## SUPPLIED PASSAGE

In Poland, 1949 was the year when the artistic
circles debated specifying the guidelines of Socialist
Realism, a unique creative concept conceived by
Soviet ideologists. Fine arts were incorporated into
the process of consolidating class awareness and
arousing positive emotions to the apparatus of
Communist regime, and so they were also subdued
to the Party control. The Ministry of Culture and Art
established the Central Office for Art Exhibitions
(CBWA), responsible for holding planned fine arts
displays, in compliance with the ideological
programme. The highest ranking were the National
Exhibitions of Fine Arts (OWP), which in 1950-54
constituted a kind of a platform for the valid doctrine
and allowed to verify it on a mass scale. Their
centralized character allowed for the political
correctness control of the works, while conferences
and debates conducted at the same time, provided an
opportunity for a systematic indoctrination of artists
and critics. The article's focus is on the First OWP,
decisive for the Socialist Realism breakthrough in
1949-50, yet at the same time full of contradictions
and inconsistencies resulting from political and time
pressures. Despite hard trials the principles of the
tendency had not as yet been clearly formulated,
while the popular reform of artistic education in the
Soviet spirit was only awaiting its launch in the
subsequent academic year. Therefore, the First
National Exhibition of Fine Arts was basically
a confrontation with the existing until then variety of
artistic approaches, based on the works executed
by representatives of the elder and middle-aged
generation of artists. Forced to abandon their
previous artistic practises, they sought for different
ways in order to fulfil the social tasks of art, however
the results of their efforts had little to do with the
Soviet Socialist Realism line. Its adaptation was
most «reluctantly» conducted in painting, which,
being the leading discipline in fine arts, at the same
time constituted the most challenging territory for
the doctrine promoters. Holding an exhibition
complying with the Kremlin instructions in this
respect and prepared within six months required a
centralized approach. For the purpose, a separate
academic organization was created, named the State
Institute of Art, in which ideological transformations
in various artistic disciplines were coordinated. One
of the main tasks of the organization related to fine
arts was a methodical photographic record of the

official exhibitions conducted since the First OWP
in 1950 until the official end of the domination of
Socialist Realism. Preserved intact, it currently
forms part of the Collection of Photographs and
Survey Drawings at the Institute of Art of the Polish
Academy of Sciences in Warsaw. Being almost a full
record of the artistic output of the Stalinist period, it
constitutes a rare case of a definite phenomenon in
art having its own complete archive created for the
needs of one institution. In the recent years, the set
has been digitalized, rescuing from oblivion almost
7,000 negatives, glass in the majority of cases. It
contains the «black-and-white» chronicle of Polish
Socialist Realism, which being so extensive, opens
the way for research into the peculiarities of the first
half of the 1950s. Furthermore, it reveals the
organizational background and political mechanisms
ruling Polish artistic life over that challenging time.

## TASK
According to the passage on Polish Socialist Realism, how many negatives did the digitization of the photographic record save from oblivion?

## INFORMATION SHOWN
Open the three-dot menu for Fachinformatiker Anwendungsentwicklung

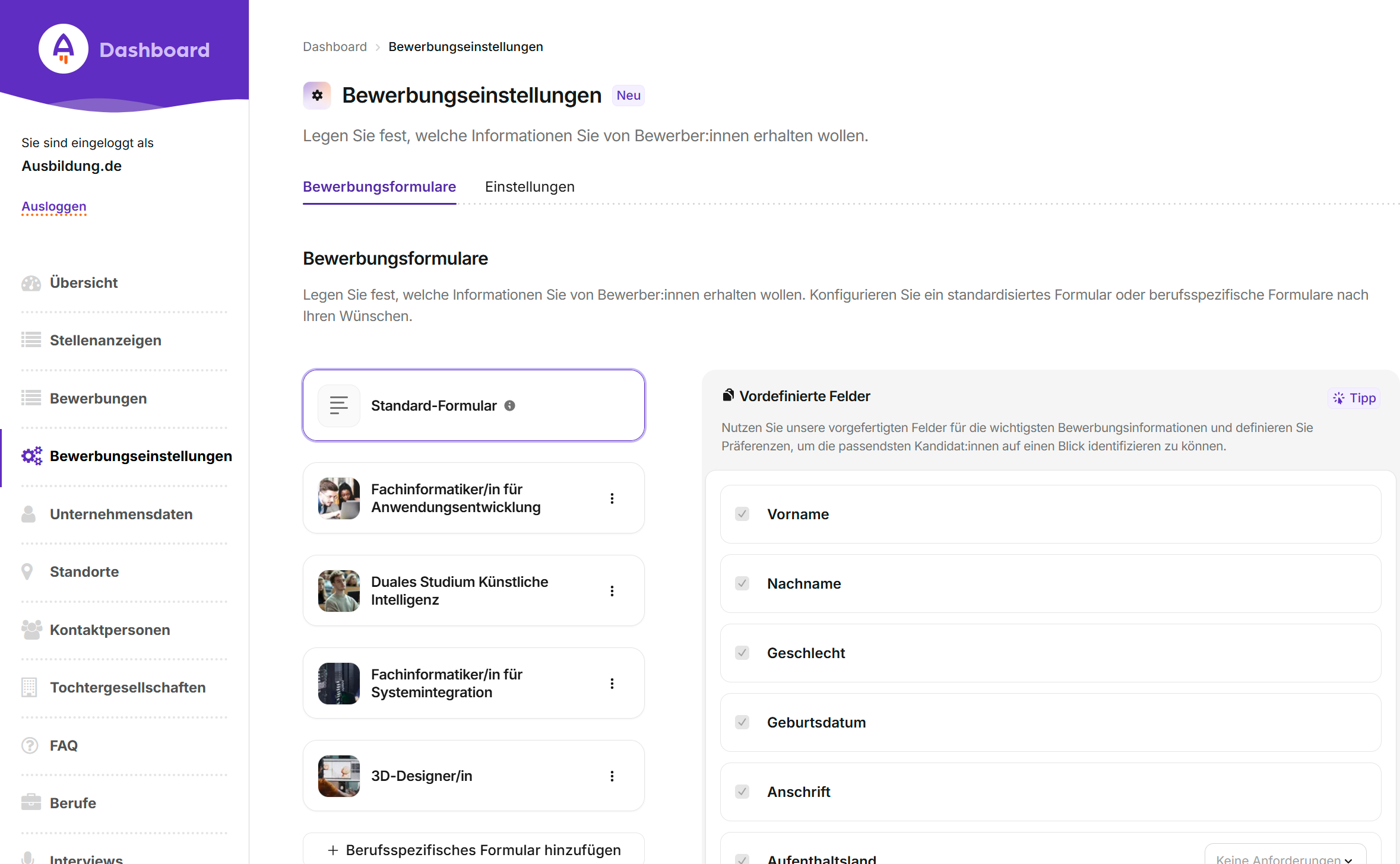[612, 498]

## ANSWER FOR THE TASK
Almost 7,000 negatives, most of them glass.